▶ [Texto apresentado]:
╔══

Máquina de Guerra (War Machine, 2026), longa-metragem estadunidense de ação e ficção-científica, estreia, oficialmente, no streaming Netflix, a partir de 06 de março de 2026, com classificação indicativa 16 anos e 109 minutos de duração.
Talvez seja só impressão minha — ou talvez seja só a realidade batendo na porta — mas filmes como “Máquina de Guerra” realmente parecem ter entrado em extinção. Não por falta de longas do gênero, porque isso tem de sobra: do cinema às locadoras (RIP) e agora ao streaming, estamos afogados em conteúdo. Mas ficção científica militar de qualidade, aquele subgênero gloriosamente cafona que nos deu “Predador” (1987) e Tropas Estelares (1997), anda mais raro que blockbuster sem CGI malfeito.
Eis que, esse ano, surge “Máquina de Guerra”, um filme que não só abraça o subgênero como esfrega suas referências na cara de todos com orgulho. Patrick Hughes dirige como quem montou um altar para “Predador”, “Aliens” e “Top Gun” e decidiu fazer um filme inteiro em homenagem a eles. E, surpreendentemente, funciona — não porque é original, mas porque ele não tem vergonha nenhuma de ser exatamente o que é.

╚══

▶ [Dados apresentados]:

╔══

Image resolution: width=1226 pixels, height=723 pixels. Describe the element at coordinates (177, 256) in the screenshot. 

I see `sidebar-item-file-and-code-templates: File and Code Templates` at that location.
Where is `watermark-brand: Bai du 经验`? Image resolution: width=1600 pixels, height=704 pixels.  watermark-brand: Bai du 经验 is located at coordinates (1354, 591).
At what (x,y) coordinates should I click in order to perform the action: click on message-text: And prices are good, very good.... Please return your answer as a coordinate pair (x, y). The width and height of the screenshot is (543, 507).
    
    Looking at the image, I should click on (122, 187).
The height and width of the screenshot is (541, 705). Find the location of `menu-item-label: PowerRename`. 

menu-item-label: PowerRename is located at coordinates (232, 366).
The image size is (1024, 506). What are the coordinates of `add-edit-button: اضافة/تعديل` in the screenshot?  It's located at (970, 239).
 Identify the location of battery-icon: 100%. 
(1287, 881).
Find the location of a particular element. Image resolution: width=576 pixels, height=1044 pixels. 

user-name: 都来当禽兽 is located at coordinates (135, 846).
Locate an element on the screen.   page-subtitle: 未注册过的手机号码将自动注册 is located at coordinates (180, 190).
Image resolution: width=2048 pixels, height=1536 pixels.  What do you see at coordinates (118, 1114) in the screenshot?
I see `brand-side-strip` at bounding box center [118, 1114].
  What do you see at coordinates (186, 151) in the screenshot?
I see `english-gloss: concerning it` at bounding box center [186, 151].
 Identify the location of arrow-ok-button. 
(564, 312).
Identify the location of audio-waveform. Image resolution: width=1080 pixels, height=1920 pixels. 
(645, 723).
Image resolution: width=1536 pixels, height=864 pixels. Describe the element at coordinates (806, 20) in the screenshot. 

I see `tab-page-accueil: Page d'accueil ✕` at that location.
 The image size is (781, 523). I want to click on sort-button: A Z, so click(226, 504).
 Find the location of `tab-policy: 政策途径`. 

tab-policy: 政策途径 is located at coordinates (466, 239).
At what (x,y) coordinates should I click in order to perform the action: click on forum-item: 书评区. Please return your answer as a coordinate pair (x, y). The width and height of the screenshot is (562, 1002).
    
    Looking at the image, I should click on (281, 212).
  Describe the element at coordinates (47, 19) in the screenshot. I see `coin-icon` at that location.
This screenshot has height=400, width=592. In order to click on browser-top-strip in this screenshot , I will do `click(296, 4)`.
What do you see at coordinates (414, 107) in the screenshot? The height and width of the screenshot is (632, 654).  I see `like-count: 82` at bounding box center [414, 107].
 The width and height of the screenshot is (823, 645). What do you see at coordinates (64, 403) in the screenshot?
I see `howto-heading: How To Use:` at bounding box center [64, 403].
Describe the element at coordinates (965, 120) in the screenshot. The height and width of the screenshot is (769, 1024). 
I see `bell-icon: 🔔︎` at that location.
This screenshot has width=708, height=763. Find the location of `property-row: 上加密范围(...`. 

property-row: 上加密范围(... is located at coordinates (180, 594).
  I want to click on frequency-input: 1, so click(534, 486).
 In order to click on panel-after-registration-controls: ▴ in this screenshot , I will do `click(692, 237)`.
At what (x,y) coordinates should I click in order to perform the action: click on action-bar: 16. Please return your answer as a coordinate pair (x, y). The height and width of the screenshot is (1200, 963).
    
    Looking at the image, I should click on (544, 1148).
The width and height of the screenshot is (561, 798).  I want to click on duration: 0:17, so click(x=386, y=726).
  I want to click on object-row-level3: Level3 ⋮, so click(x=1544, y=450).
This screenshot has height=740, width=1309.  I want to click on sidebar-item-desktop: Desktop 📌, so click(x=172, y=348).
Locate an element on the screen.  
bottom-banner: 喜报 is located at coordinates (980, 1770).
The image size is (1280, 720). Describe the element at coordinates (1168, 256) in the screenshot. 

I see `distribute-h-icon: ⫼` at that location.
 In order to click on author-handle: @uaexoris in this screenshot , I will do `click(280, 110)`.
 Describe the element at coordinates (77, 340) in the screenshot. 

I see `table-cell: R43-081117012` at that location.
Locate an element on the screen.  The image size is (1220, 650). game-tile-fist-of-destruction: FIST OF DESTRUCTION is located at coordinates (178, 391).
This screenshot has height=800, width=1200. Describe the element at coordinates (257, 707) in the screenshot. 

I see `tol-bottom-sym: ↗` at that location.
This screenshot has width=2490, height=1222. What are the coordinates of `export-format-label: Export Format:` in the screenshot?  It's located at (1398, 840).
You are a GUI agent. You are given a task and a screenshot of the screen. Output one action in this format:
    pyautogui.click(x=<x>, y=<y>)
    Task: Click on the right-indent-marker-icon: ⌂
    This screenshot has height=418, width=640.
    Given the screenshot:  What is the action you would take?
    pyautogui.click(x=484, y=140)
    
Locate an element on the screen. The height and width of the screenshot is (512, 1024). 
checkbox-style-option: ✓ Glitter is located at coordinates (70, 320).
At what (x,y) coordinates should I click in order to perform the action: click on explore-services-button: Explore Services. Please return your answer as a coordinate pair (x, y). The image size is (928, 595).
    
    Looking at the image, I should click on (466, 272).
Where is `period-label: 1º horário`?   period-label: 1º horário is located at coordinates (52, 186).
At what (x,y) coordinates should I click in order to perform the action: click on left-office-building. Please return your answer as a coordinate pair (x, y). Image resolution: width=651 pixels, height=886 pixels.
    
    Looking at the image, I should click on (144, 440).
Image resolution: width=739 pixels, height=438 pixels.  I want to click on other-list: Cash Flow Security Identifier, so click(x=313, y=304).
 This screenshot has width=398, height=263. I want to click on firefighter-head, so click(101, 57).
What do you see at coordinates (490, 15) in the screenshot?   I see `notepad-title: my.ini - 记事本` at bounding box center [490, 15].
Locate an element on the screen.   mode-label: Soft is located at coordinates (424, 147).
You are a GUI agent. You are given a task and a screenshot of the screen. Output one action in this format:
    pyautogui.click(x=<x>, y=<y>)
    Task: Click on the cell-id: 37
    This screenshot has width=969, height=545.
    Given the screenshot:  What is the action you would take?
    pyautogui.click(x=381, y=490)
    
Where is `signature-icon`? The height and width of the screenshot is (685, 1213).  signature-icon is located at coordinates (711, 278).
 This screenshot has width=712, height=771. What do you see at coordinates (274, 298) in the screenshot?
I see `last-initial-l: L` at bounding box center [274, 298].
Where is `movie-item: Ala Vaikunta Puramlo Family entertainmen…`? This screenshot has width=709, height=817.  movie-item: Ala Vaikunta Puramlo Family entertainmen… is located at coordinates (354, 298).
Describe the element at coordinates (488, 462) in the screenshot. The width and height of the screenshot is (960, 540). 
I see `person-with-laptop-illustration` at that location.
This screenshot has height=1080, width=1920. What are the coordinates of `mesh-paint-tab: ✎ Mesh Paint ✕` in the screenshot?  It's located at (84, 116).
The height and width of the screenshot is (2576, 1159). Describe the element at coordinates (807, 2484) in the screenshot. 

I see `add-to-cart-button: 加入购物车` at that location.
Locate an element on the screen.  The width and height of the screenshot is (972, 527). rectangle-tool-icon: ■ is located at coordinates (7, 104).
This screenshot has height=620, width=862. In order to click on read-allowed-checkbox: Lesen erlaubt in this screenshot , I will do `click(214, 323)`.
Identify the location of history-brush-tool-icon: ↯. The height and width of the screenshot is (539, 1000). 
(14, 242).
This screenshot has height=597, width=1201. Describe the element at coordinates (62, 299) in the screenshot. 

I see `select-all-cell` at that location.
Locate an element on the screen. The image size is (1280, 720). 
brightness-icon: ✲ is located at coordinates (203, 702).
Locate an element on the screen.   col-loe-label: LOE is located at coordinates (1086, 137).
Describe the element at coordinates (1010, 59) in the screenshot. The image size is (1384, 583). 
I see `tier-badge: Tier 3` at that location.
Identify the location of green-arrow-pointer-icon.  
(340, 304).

╚══

▶ [Conjunto de tarefas]:
a - Responda com base no texto sobre o filme Máquina de Guerra:
(i) A partir de que data o filme estreia na Netflix?
(ii) Quais dois filmes o texto cita como exemplos do subgênero de ficção científica militar?
(iii) Quem dirige o filme?
b - Substitua "Netflix" por "Prime Video" no trecho do texto sobre o filme Máquina de Guerra que começa em "Máquina de Guerra (War" e segue até "sem CGI malfeito.", e transcreva o trecho resultante.
Os registros são material à parte, independente do texto.

▶ [Soluções por tarefa]:
a -
(i) 06 de março de 2026.
(ii) "Predador" (1987) e Tropas Estelares (1997).
(iii) Patrick Hughes.

b -
Máquina de Guerra (War Machine, 2026), longa-metragem estadunidense de ação e ficção-científica, estreia, oficialmente, no streaming Prime Video, a partir de 06 de março de 2026, com classificação indicativa 16 anos e 109 minutos de duração.
Talvez seja só impressão minha — ou talvez seja só a realidade batendo na porta — mas filmes como “Máquina de Guerra” realmente parecem ter entrado em extinção. Não por falta de longas do gênero, porque isso tem de sobra: do cinema às locadoras (RIP) e agora ao streaming, estamos afogados em conteúdo. Mas ficção científica militar de qualidade, aquele subgênero gloriosamente cafona que nos deu “Predador” (1987) e Tropas Estelares (1997), anda mais raro que blockbuster sem CGI malfeito.